Plants of a heterosporous fern, Isoetes, were collected from a wetland in Pu Rodet Leu, Mondulkiri, Cambodia, in which the flora has not yet been well studied. The characteristics of this quillwort, for example, dimorphic megaspores and small tuberculate ornamentation, were congruent with those of Isoetes coromandelina L. f. subsp. coromandelina. Unlike most Isoetes endemic species, this subspecies has a wide geographical range across India and the neighboring regions, and another subspecies, I. coromandelina subsp. macrotuberculata Marsden, grows in Australia. We have provided detailed characteristics for the first record of an Isoetes species in Cambodia.

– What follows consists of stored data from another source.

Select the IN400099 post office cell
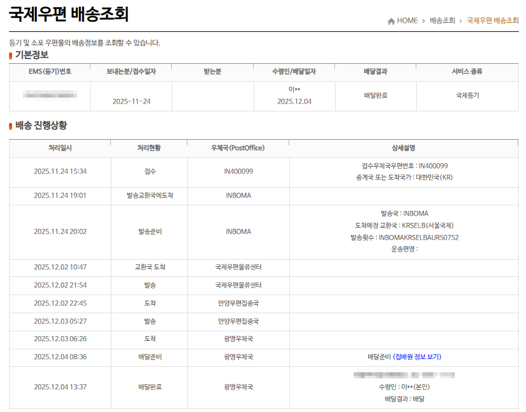Image resolution: width=526 pixels, height=412 pixels. pos(238,171)
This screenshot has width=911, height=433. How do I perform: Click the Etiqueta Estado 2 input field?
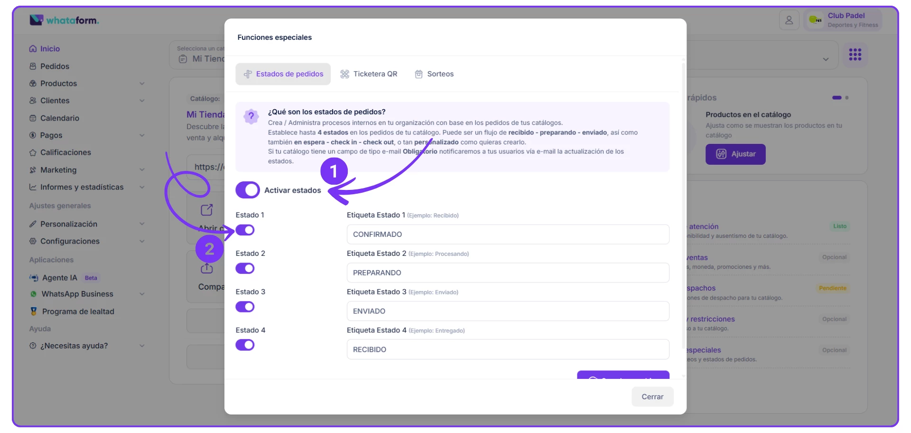point(508,273)
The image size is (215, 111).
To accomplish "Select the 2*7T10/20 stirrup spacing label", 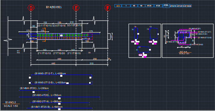I will (x=59, y=53).

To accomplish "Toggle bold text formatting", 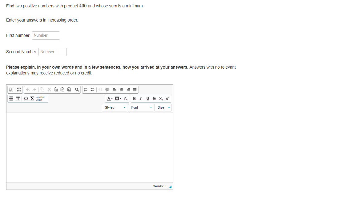I will 134,98.
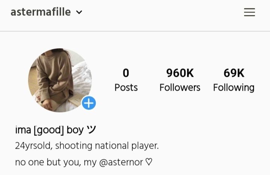Expand the account switcher chevron
The width and height of the screenshot is (270, 175).
tap(79, 12)
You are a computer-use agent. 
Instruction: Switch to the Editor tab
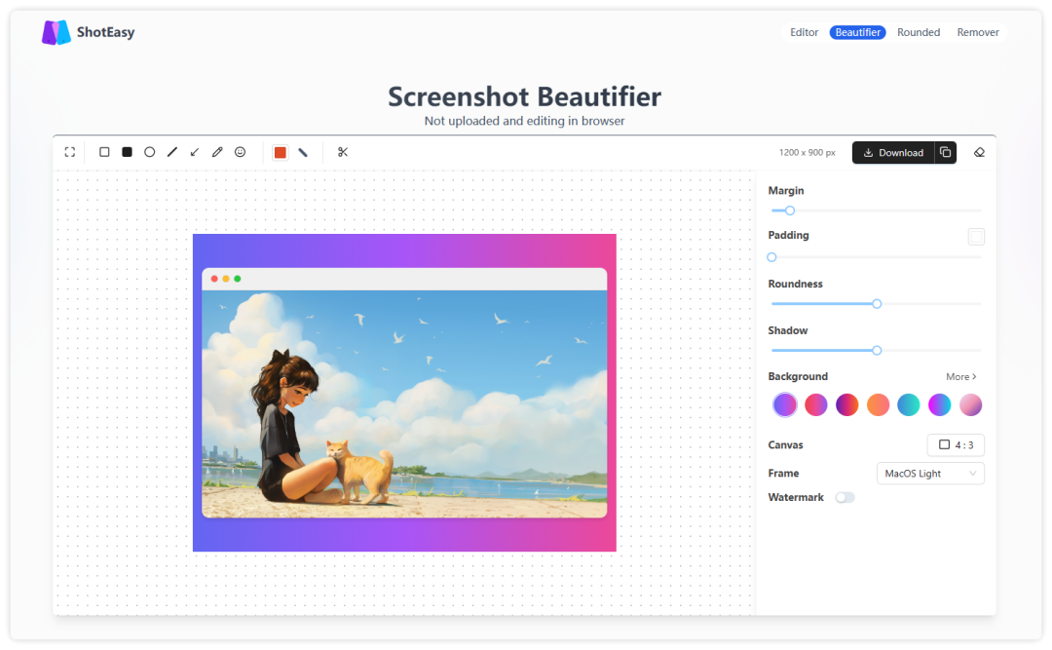click(x=804, y=32)
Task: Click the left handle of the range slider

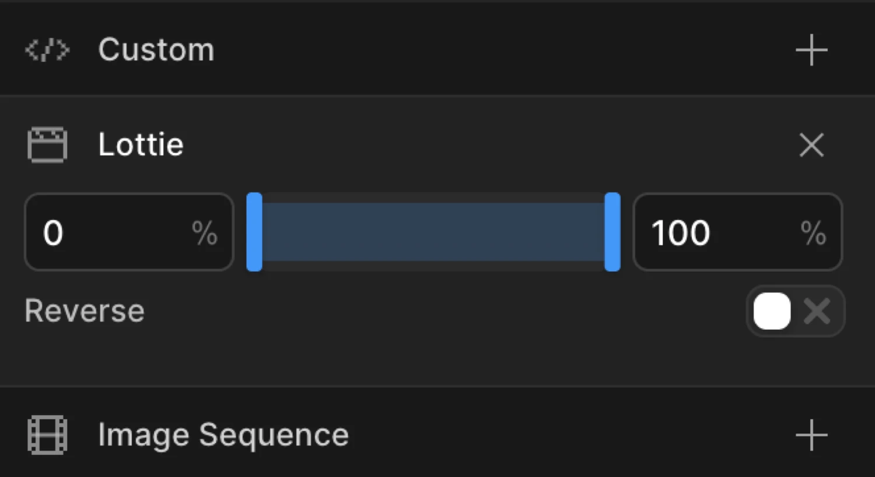Action: click(255, 232)
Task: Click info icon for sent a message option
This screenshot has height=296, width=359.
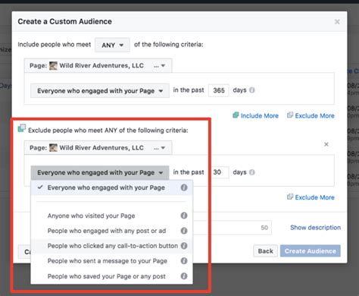Action: coord(184,261)
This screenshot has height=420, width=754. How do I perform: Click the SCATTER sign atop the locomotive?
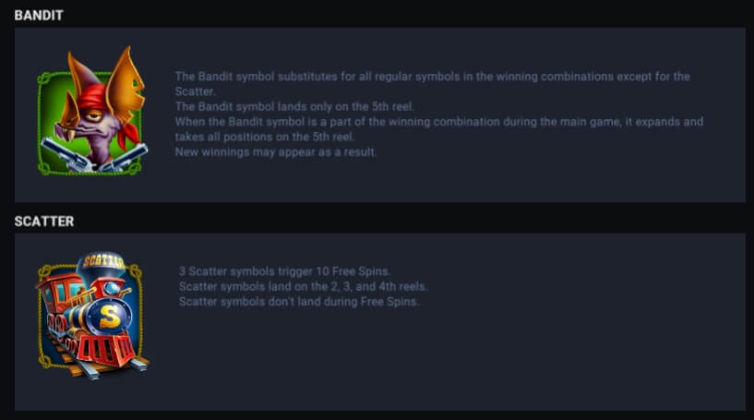(103, 261)
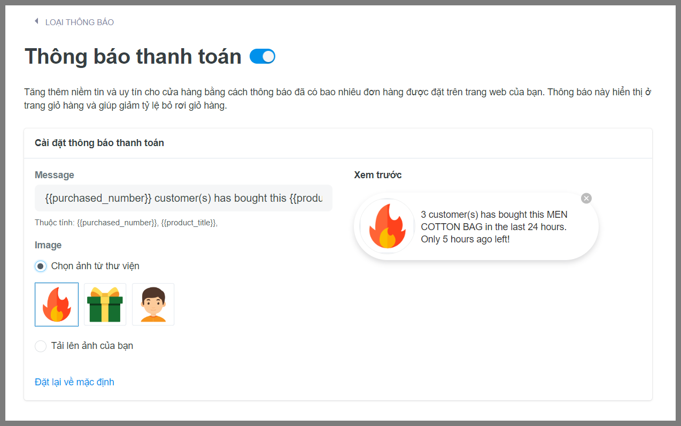
Task: Click the Cài đặt thông báo thanh toán card header
Action: pos(99,143)

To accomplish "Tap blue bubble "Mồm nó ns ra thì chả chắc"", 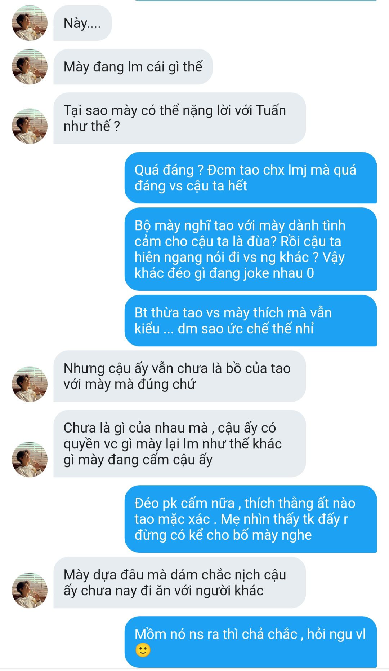I will pos(251,642).
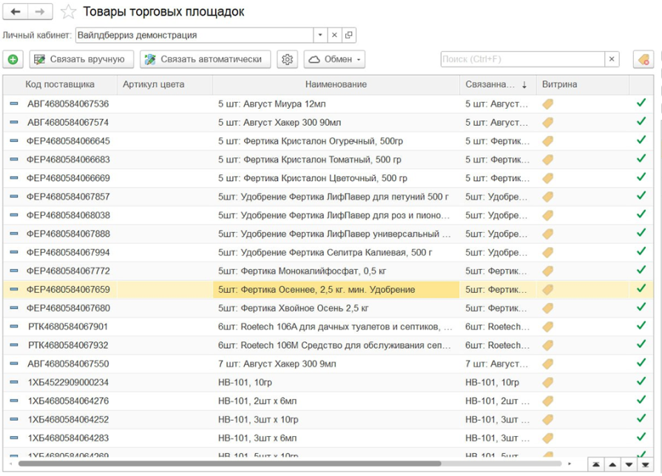Click the back navigation arrow
662x476 pixels.
16,12
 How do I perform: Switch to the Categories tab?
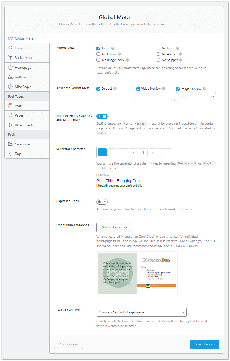pyautogui.click(x=23, y=144)
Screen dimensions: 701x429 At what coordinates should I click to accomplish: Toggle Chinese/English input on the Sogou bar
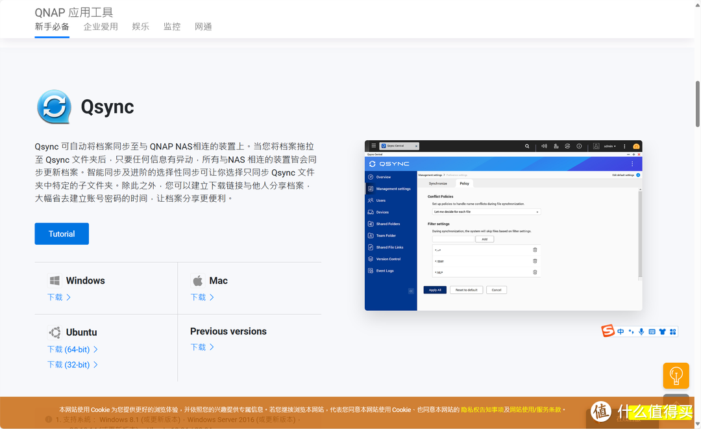point(621,332)
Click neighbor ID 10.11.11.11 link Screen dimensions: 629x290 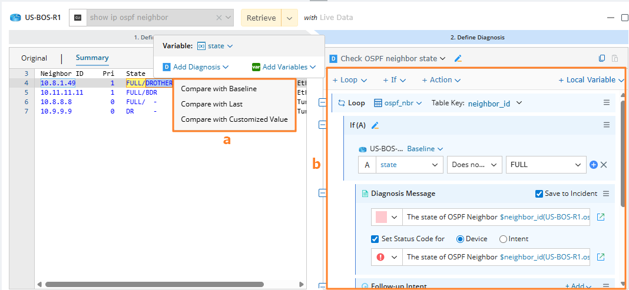coord(62,92)
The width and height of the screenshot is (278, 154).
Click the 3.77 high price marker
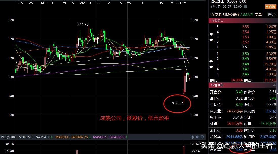point(80,24)
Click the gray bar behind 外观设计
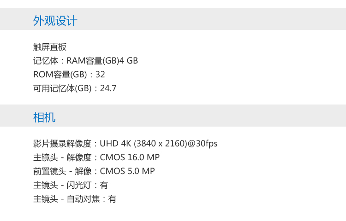Screen dimensions: 346x221 173,19
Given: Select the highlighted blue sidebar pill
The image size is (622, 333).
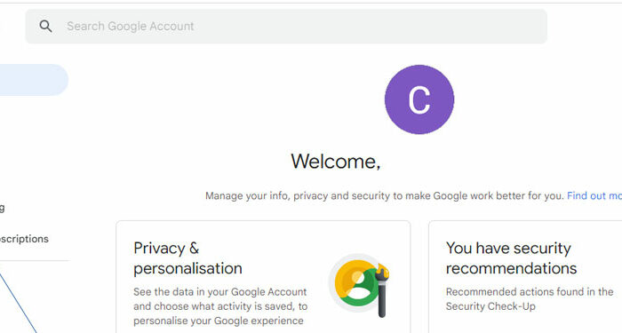Looking at the screenshot, I should click(34, 80).
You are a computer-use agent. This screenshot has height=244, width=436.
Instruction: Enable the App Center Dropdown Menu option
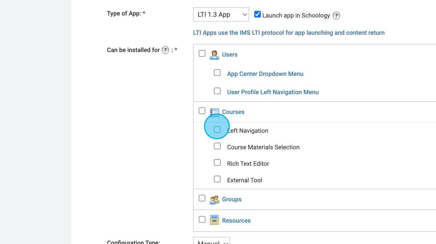tap(217, 72)
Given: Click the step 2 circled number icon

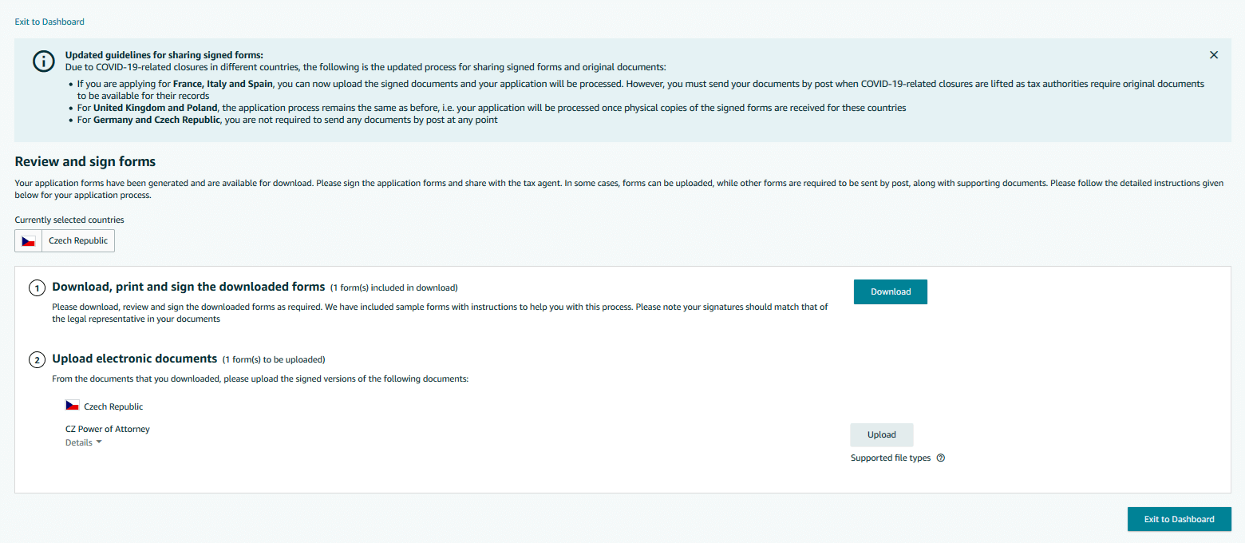Looking at the screenshot, I should coord(37,360).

Moreover, megaspore morphological features and the sequence of the chloroplast trnL intron were investigated to verify infraspecific and regional variation within this species, using specimens from India (Rajasthan and Varanasi), Sri Lanka, and Australia. Dimorphic megaspores were observed in similar proportions in a megasporangium of the Cambodian plant; the large spherical type averaged 378.5 μm in height in 409 megaspores, and the small flattened type averaged 227.7 μm in height in 544 megaspores. Microspores were not observed. The Cambodian Isoetes plant is a tetrapolyploid (2n = 44 + 1). The morphological characteristics of the Cambodian quillwort are closer to those of a plant from Varanasi, India, than to those of plants from other regions in terms of tubercle size on the megaspore surface and polyploidy of chromosomes. Three haplotypes of the trnL intron showed regional specificity according to the country. However, the phylogenetic monophyly of all the plants examined was supported among the phylogeny of the entire Isoetes genus. This close molecular relationship indicates that a recent dispersal of I. coromandelina may be related to its present distribution.